Political ideologies are systems of thought that we use to orient ourselves politically in “mass society.” They aren’t very old, actually, as they date from the 1600s at the earliest. Ideologies perform the vital function of allowing many different people in a democracy to agree on a few key concepts, allowing them to vote in elections and support particular politicians and parties. There are, broadly speaking, three ideologies:
- liberalism – the first ideology, which emerged in the UK in the 17th and 18th centuries
- conservatism – the most amorphous ideology which emerged as a counter to liberalism but is best defined contextually in relation to the other two ideologies
- socialism – originally a hybrid of liberal and conservative views.
Though we live in a world where these three ideologies have mutated greatly and would be, in some cases, unrecognizable to their earliest supporters, we still all adhere to these traditions today (again, broadly speaking). And that’s a problem.

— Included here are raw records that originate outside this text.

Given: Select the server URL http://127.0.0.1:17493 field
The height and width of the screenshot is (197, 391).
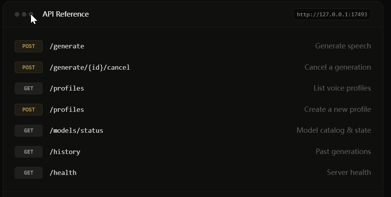Looking at the screenshot, I should pyautogui.click(x=332, y=15).
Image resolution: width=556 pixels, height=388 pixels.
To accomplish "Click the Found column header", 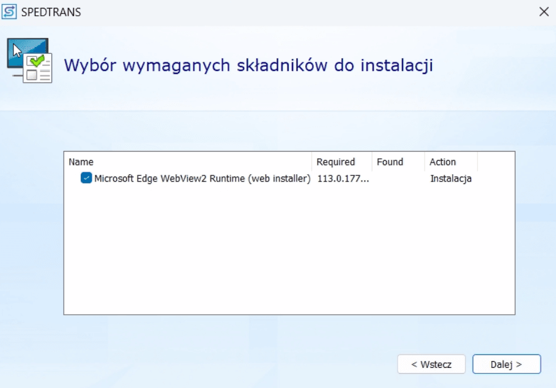I will 390,162.
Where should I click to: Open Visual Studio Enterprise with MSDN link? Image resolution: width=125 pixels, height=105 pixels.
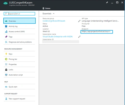pyautogui.click(x=58, y=37)
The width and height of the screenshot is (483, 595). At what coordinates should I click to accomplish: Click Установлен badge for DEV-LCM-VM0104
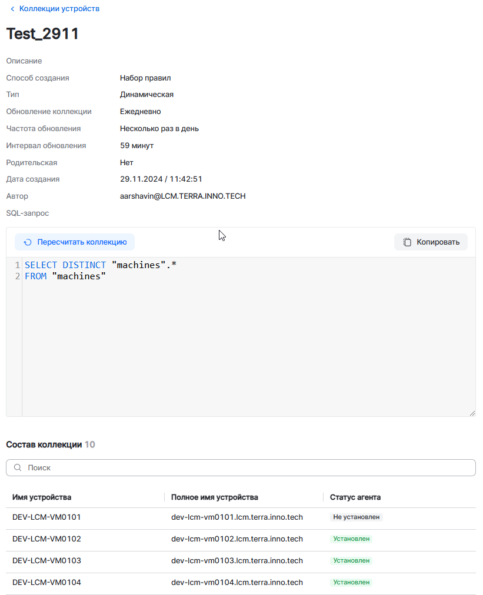click(351, 583)

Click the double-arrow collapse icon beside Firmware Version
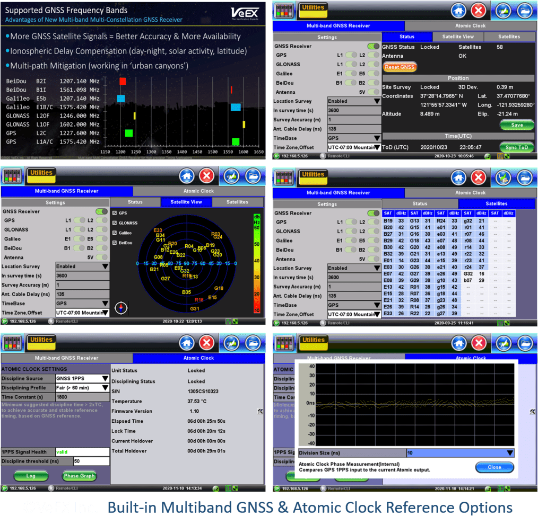point(260,411)
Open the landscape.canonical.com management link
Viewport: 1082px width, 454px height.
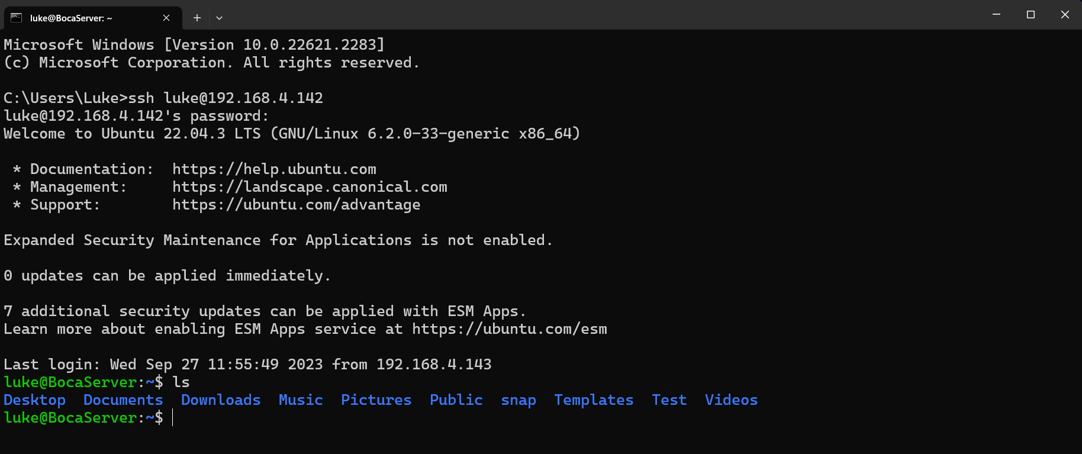pyautogui.click(x=310, y=187)
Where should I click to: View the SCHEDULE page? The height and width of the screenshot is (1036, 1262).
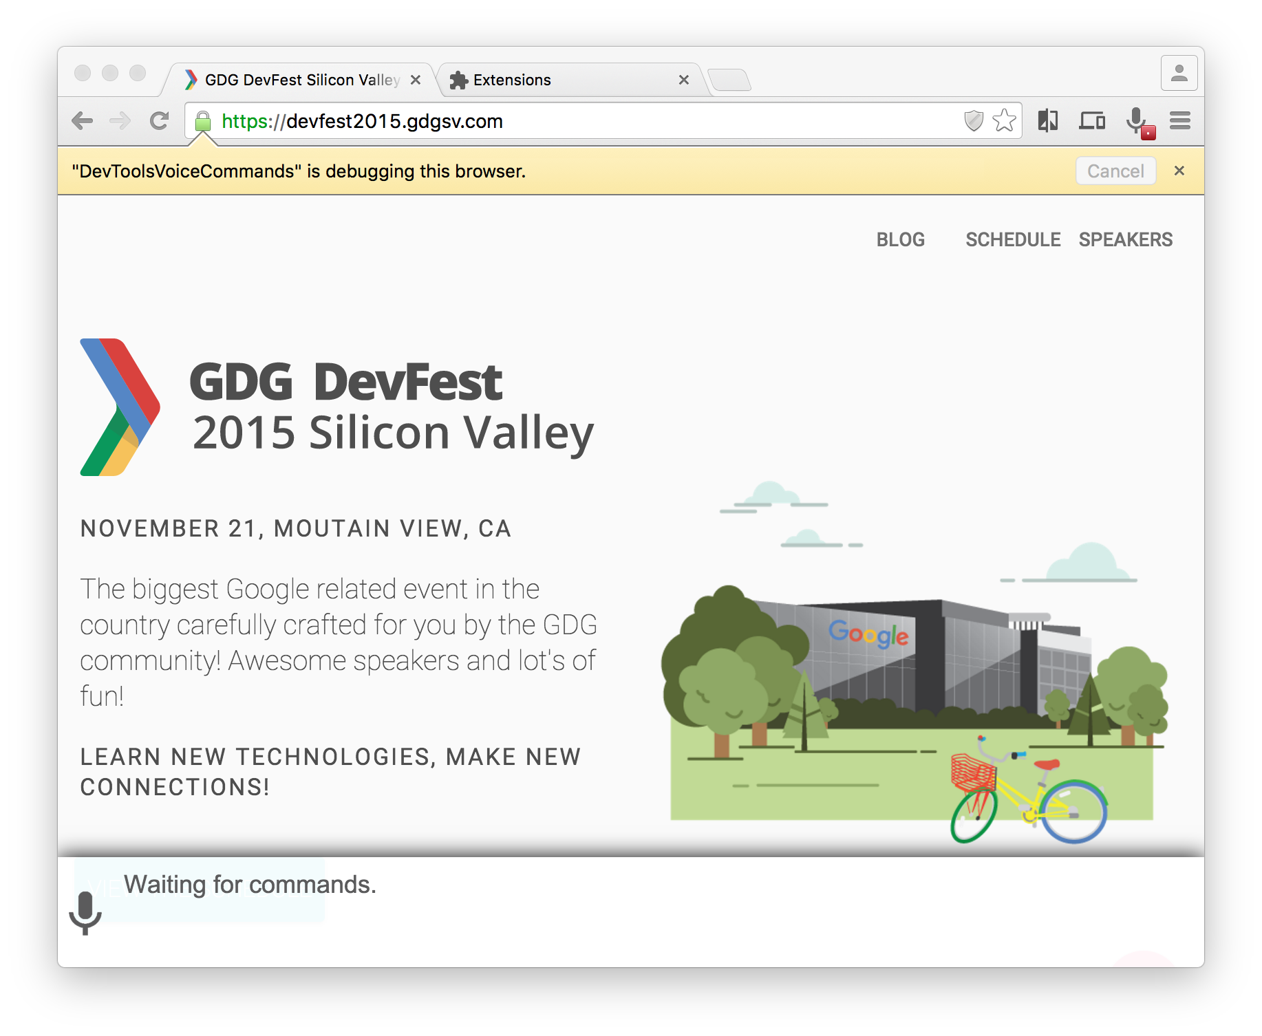1012,239
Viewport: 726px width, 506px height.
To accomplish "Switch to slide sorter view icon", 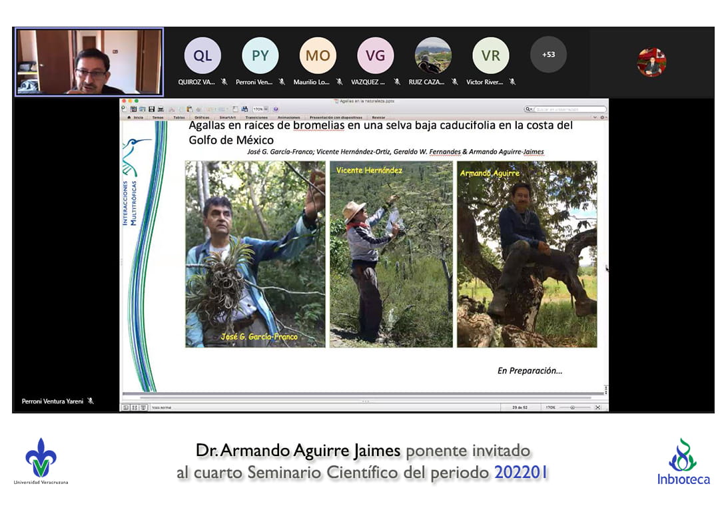I will [x=135, y=407].
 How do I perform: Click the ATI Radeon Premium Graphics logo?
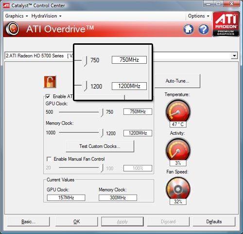pyautogui.click(x=226, y=24)
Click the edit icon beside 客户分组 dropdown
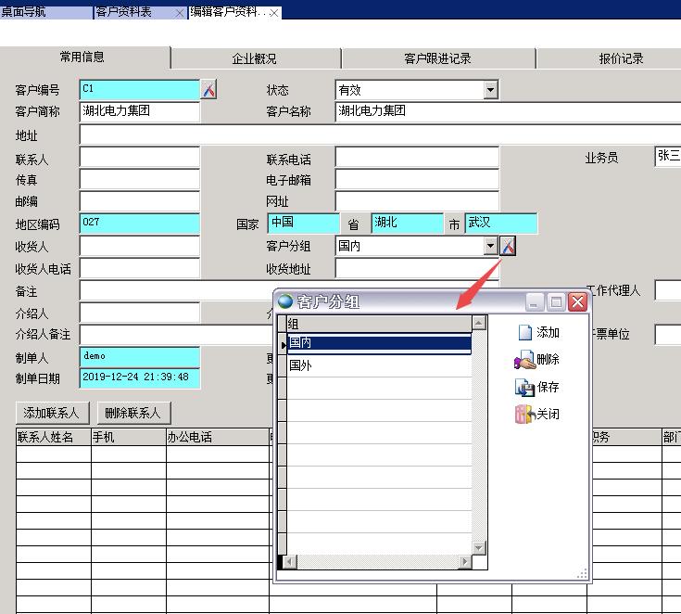The height and width of the screenshot is (614, 681). [x=507, y=247]
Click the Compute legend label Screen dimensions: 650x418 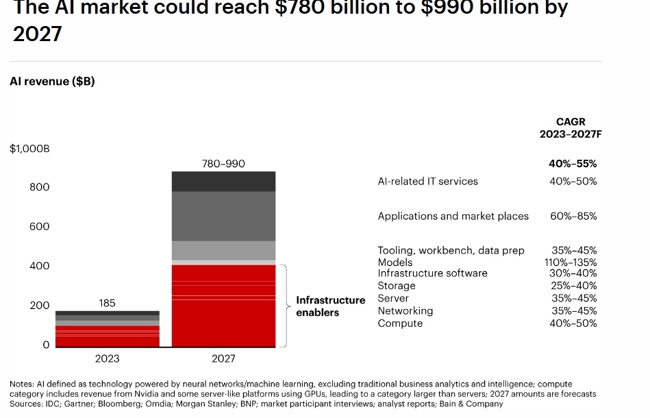pos(400,323)
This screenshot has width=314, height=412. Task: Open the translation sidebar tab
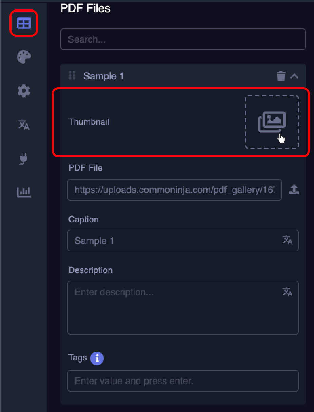tap(24, 125)
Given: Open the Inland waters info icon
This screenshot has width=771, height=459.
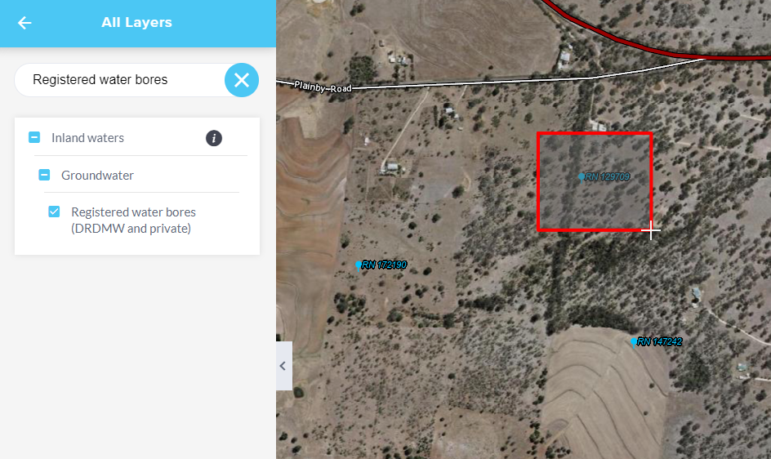Looking at the screenshot, I should pos(214,138).
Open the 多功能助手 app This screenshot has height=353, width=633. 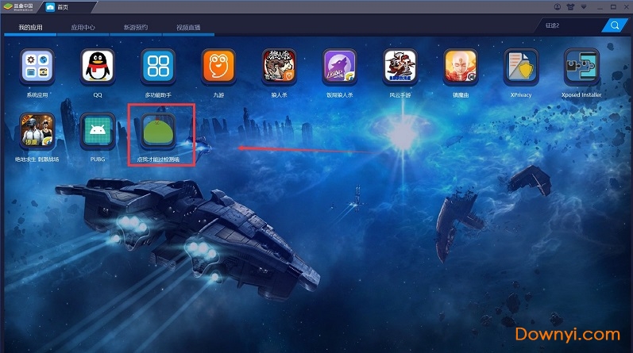pyautogui.click(x=158, y=67)
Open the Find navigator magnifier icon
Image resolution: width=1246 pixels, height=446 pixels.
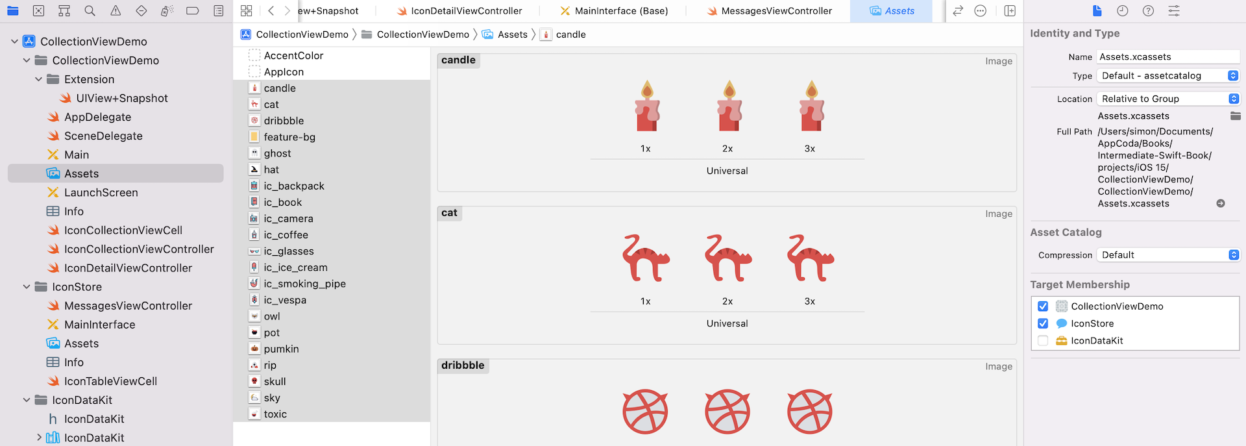(x=90, y=11)
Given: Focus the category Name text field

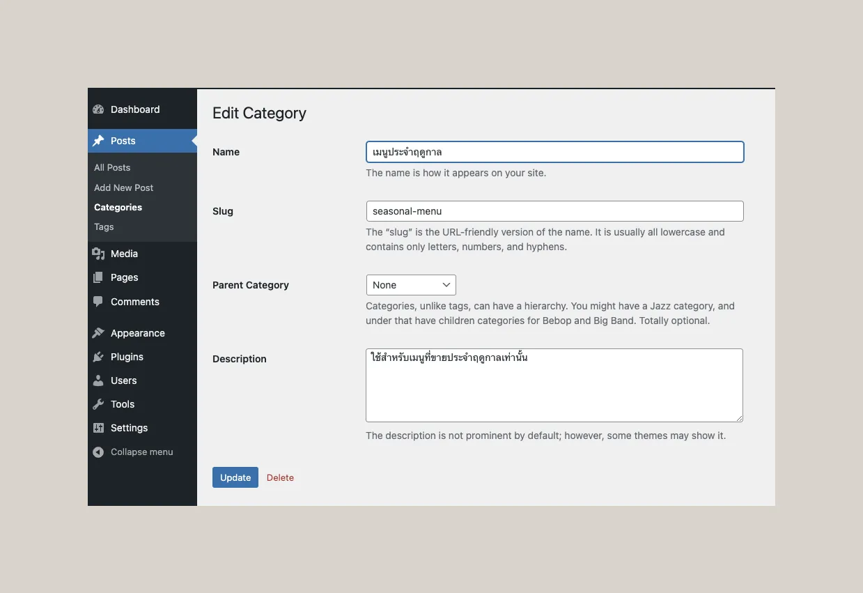Looking at the screenshot, I should coord(554,152).
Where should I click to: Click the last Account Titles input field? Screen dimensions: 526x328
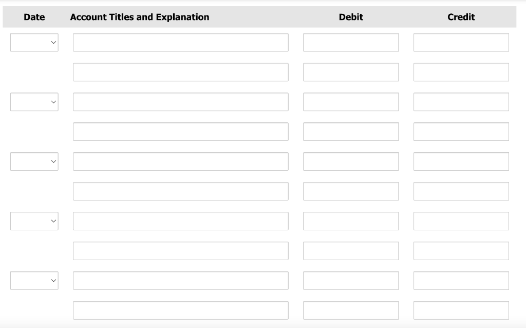[x=181, y=310]
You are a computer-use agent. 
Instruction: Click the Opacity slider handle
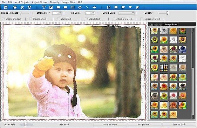(167, 13)
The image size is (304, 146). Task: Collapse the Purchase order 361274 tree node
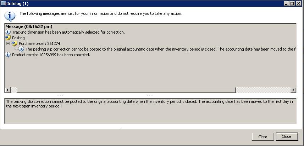(8, 43)
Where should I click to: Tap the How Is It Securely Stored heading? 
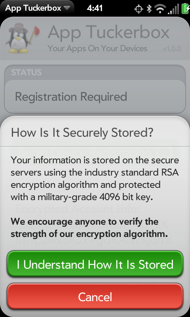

Perhaps the trendiest electoral strategy for populists in North America in the last decade or so is the appeal to “Taxpayer Rights.” The idea is that you, payer of taxes, supporter of society and civilization, are not getting your money’s worth under the current (and past) administration. The populist, the champion of the rights of taxpayers, will change all of that. There will be new levels of accountability, efficiency and transparency if you elect the populist (and their party, where applicable).